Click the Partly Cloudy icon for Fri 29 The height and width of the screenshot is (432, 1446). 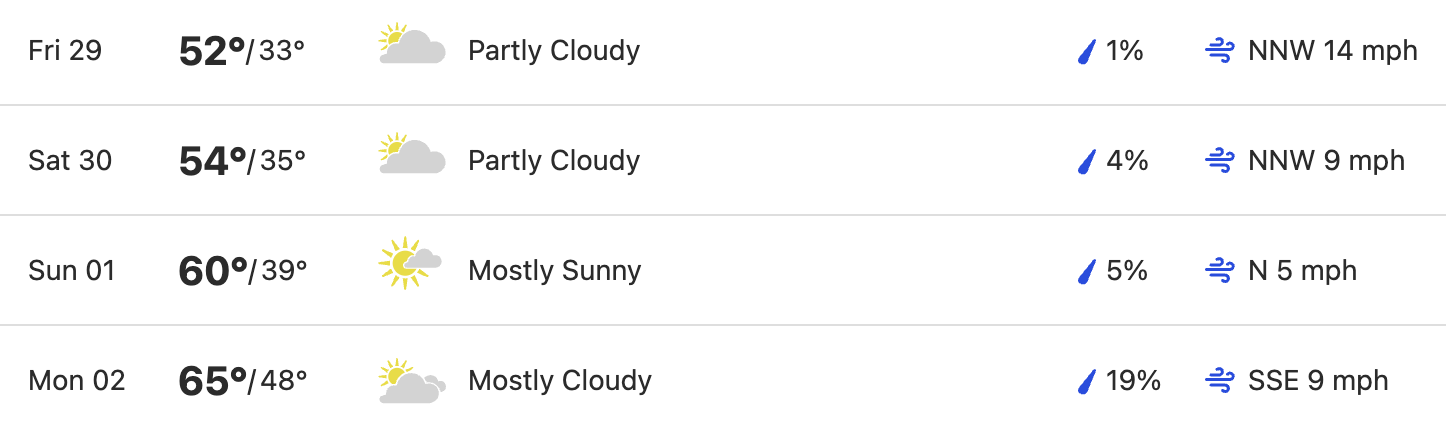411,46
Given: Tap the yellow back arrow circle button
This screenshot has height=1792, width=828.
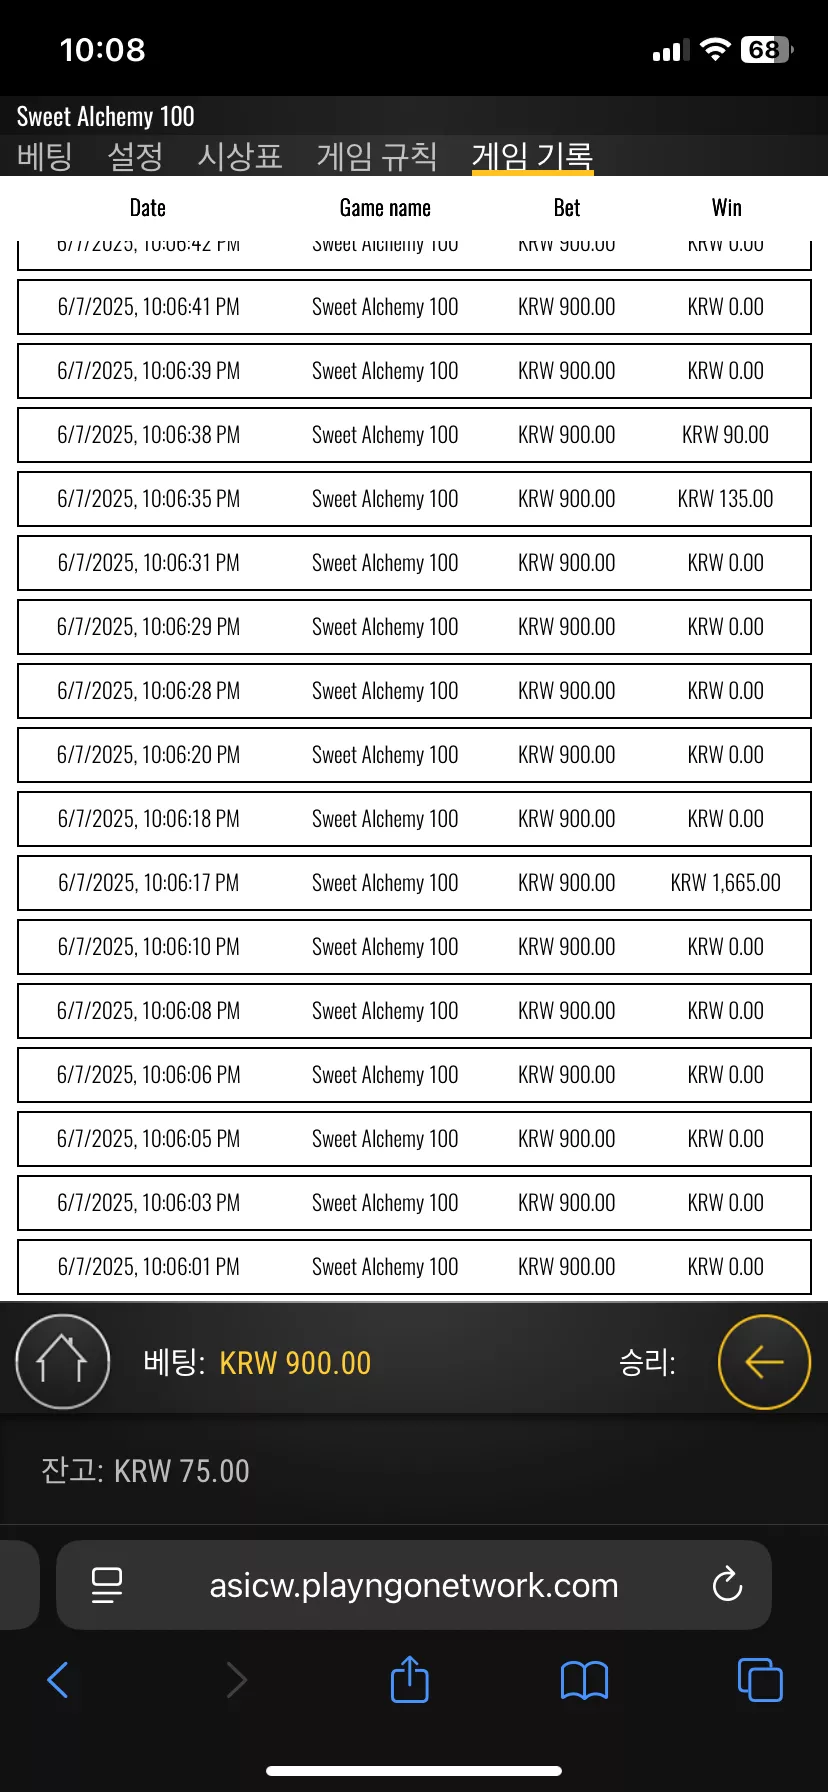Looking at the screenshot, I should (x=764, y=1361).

● ● ● ● ●

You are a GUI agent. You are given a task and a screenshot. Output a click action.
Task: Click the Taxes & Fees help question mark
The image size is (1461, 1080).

● ● ● ● ●

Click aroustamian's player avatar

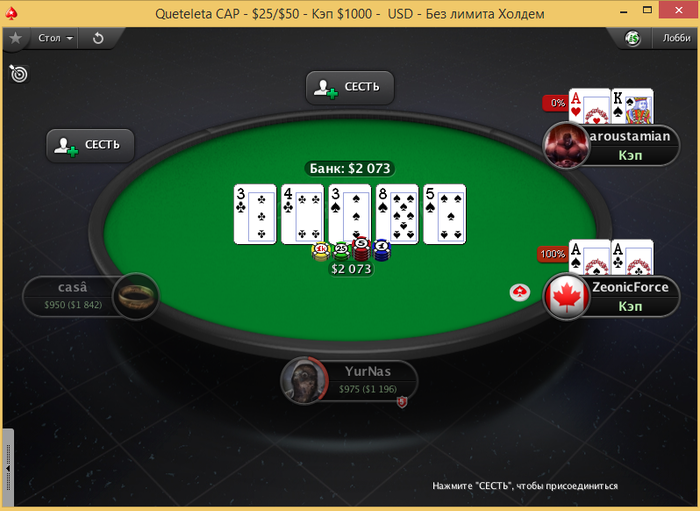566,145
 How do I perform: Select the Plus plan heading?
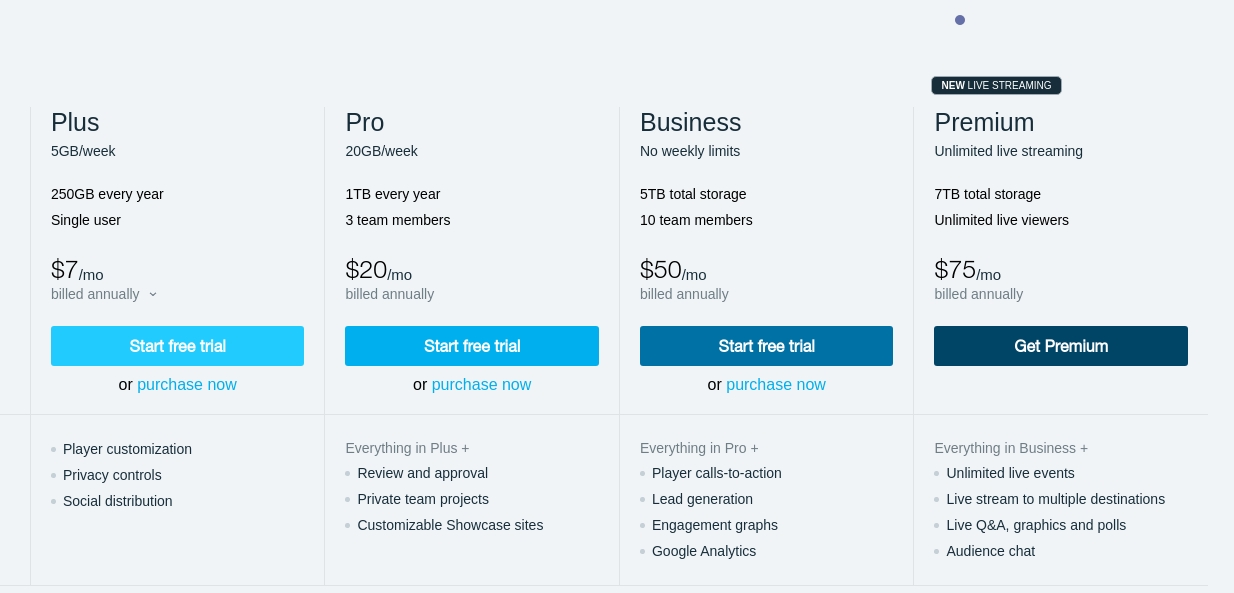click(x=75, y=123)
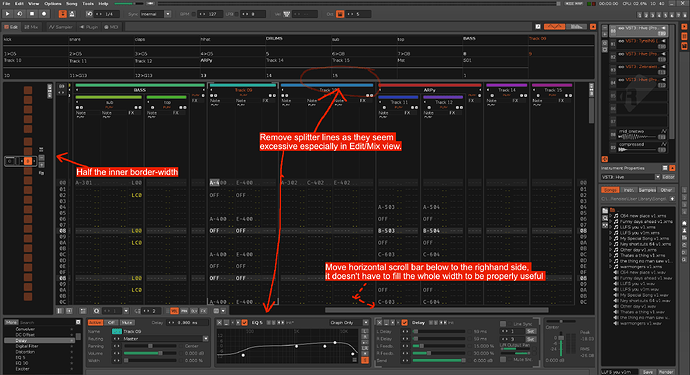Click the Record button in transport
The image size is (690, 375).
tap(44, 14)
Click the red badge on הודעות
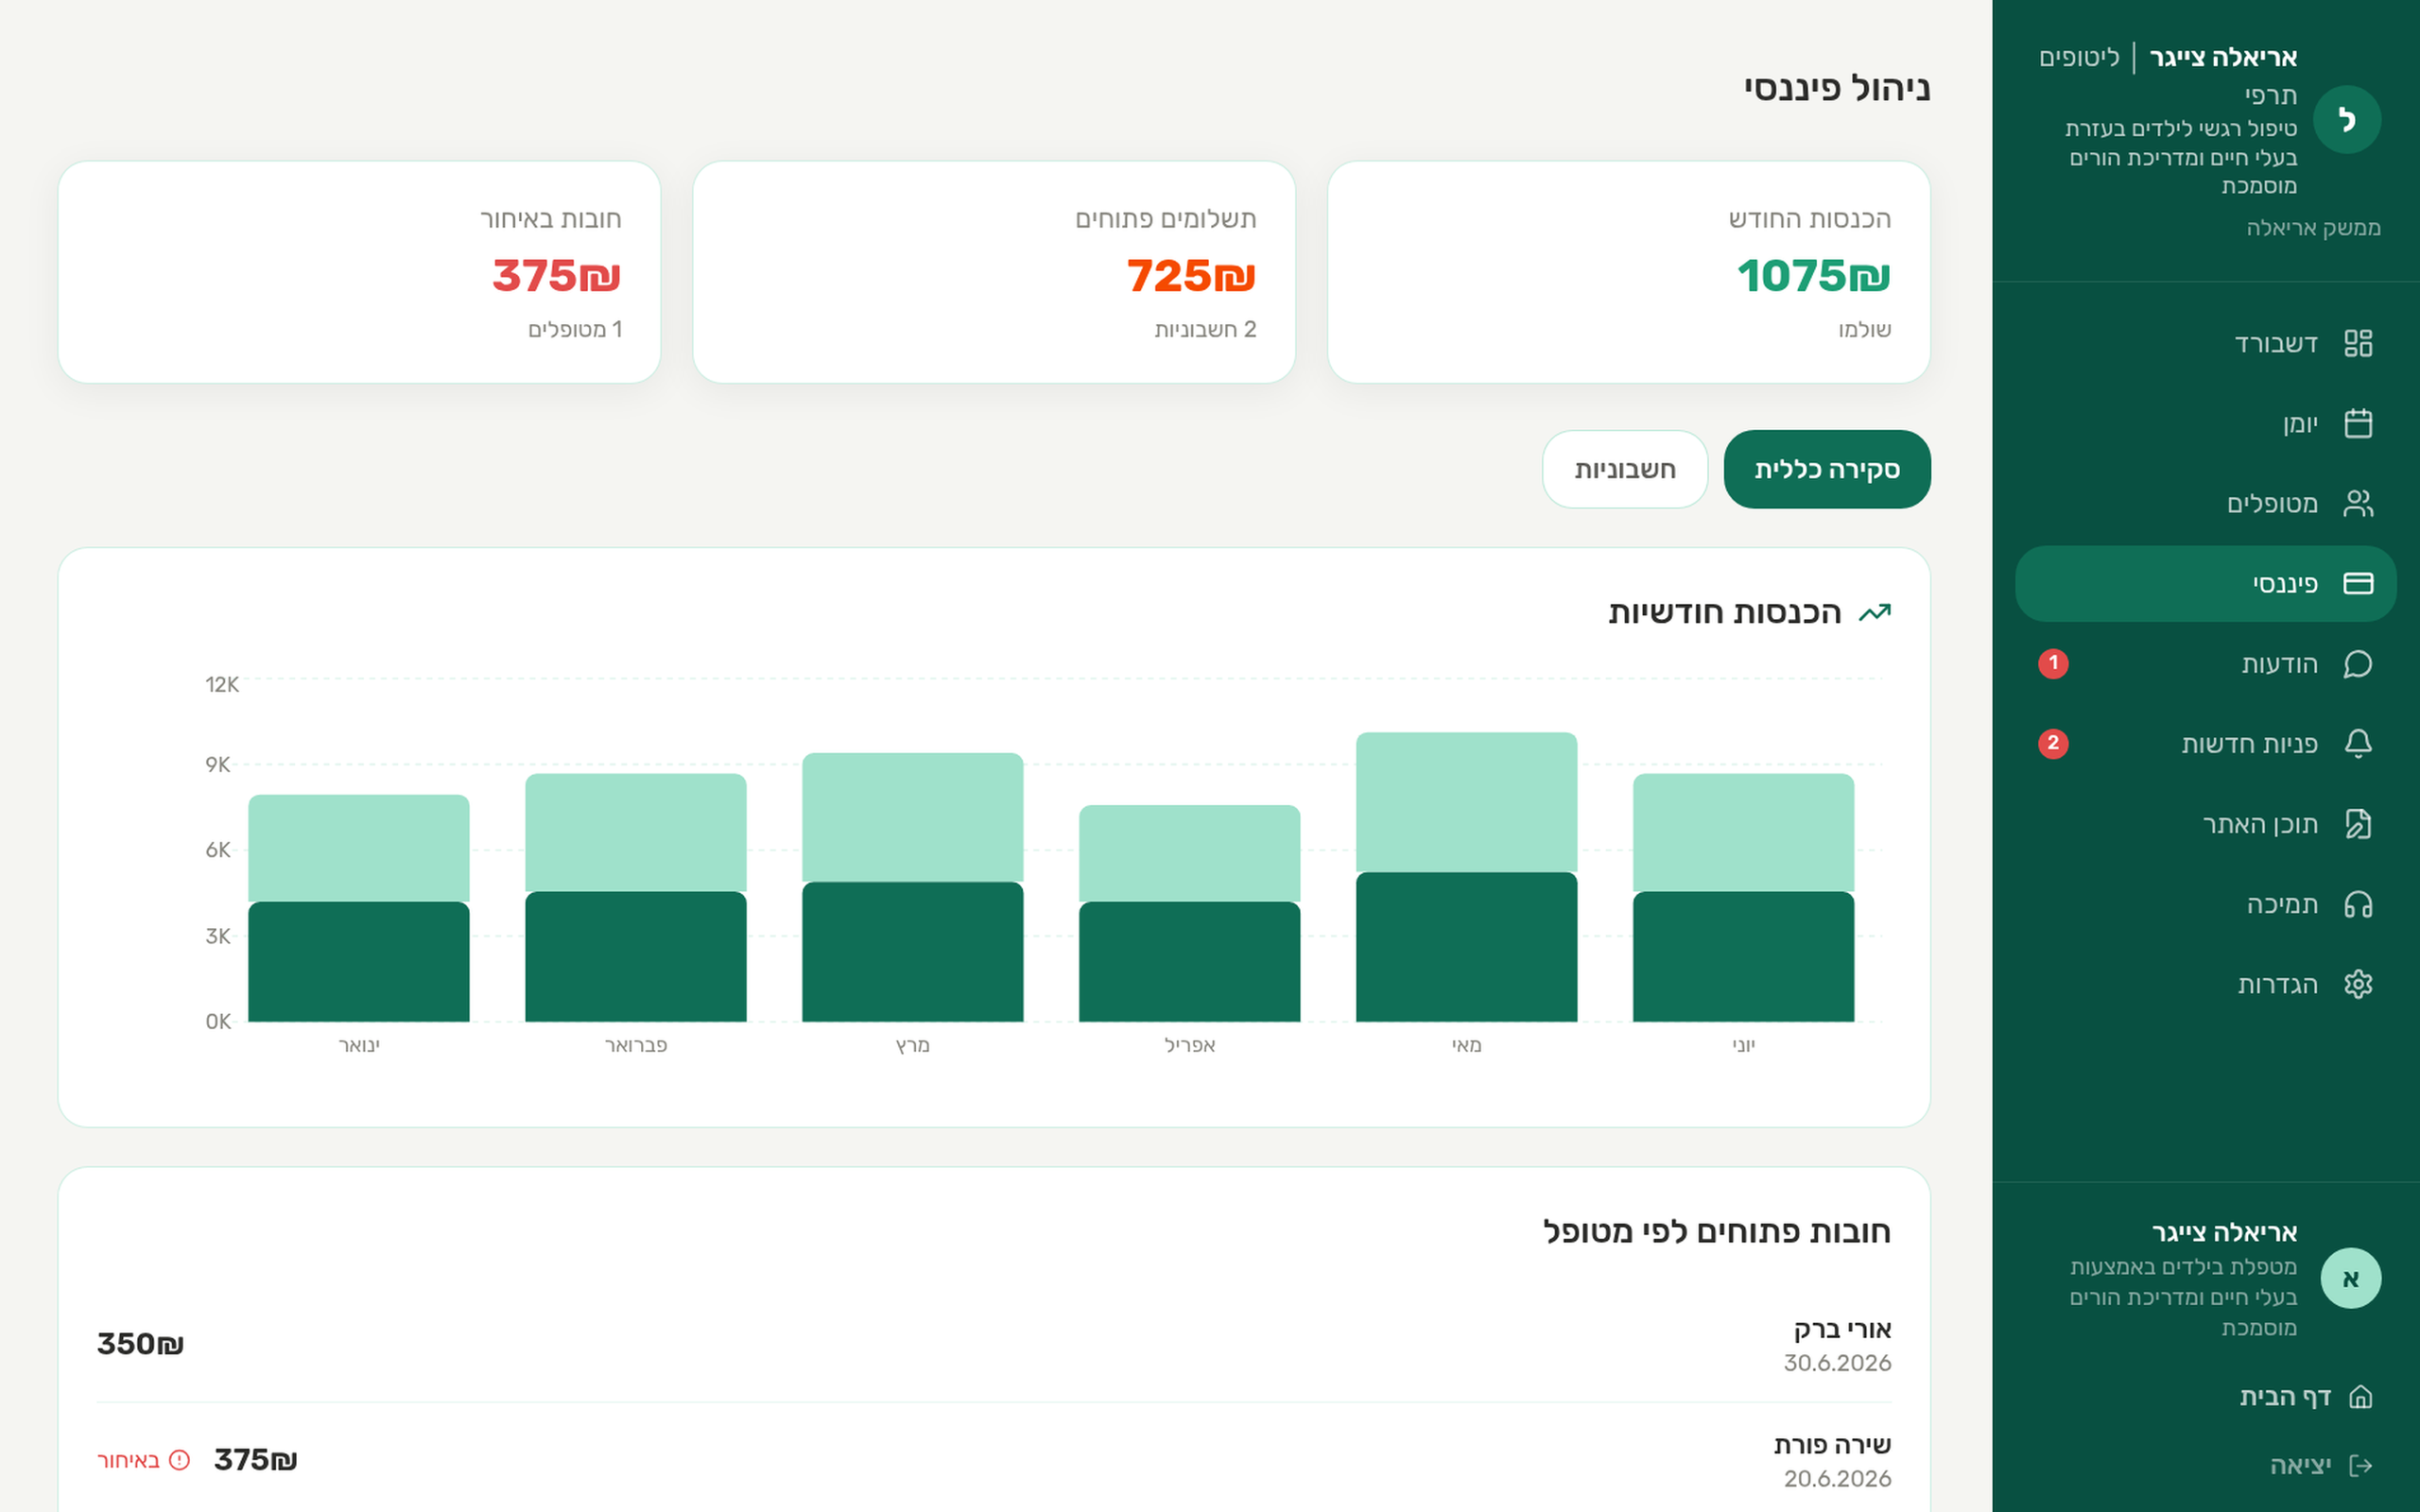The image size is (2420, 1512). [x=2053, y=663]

● ● ● ● ●

_Task requirements_
Look above for the line with "Task: Click the" and the line with "The image size is (1461, 1080)."; transcribe both and all lines in between, exactly, and nothing else.

_Solved problem_
Task: Click the Taxes & Fees help question mark
The image size is (1461, 1080).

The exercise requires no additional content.